(Data excerpts)
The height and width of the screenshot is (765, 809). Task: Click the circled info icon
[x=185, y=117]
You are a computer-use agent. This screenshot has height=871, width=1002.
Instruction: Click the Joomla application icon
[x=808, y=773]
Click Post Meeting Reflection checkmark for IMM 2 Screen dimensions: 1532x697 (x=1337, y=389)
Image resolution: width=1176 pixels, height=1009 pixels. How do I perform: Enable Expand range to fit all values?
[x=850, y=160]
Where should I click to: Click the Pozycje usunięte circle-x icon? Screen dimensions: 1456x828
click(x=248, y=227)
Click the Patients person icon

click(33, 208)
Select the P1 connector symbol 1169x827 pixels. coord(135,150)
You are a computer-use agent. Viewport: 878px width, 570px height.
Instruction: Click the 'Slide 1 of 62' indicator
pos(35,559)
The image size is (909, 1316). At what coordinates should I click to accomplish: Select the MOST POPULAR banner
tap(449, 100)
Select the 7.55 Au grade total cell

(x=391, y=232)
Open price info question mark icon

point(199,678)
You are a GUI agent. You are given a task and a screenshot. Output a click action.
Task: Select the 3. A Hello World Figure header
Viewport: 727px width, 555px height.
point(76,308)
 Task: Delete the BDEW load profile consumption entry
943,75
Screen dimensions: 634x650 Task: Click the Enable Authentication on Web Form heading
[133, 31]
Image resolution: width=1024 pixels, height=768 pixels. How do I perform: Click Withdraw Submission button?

What the exercise asks: The full set of entries should be transcribed exactly.

Solution for this task:
The height and width of the screenshot is (765, 809). Task: Click the circled info icon
[x=185, y=117]
You are a computer-use agent. This screenshot has height=871, width=1002.
Instruction: Click the Joomla application icon
[x=808, y=773]
Click Post Meeting Reflection checkmark for IMM 2 Screen dimensions: 1532x697 (x=1337, y=389)
Image resolution: width=1176 pixels, height=1009 pixels. How do I perform: Enable Expand range to fit all values?
[x=850, y=160]
Where should I click to: Click the Pozycje usunięte circle-x icon? Screen dimensions: 1456x828
click(x=248, y=227)
Click the Patients person icon

click(33, 208)
Select the P1 connector symbol 1169x827 pixels. coord(135,150)
You are a computer-use agent. Viewport: 878px width, 570px height.
Instruction: Click the 'Slide 1 of 62' indicator
pos(35,559)
The image size is (909, 1316). At what coordinates should I click to accomplish: Select the MOST POPULAR banner
tap(449, 100)
Select the 7.55 Au grade total cell

(x=391, y=232)
Open price info question mark icon

point(199,678)
You are a GUI agent. You are given a task and a screenshot. Output a click action.
Task: Select the 3. A Hello World Figure header
Viewport: 727px width, 555px height.
point(76,308)
 Task: Delete the BDEW load profile consumption entry
943,75
Screen dimensions: 634x650 Task: Click the Enable Authentication on Web Form heading
[133, 31]
Image resolution: width=1024 pixels, height=768 pixels. How do I perform: Click Withdraw Submission button?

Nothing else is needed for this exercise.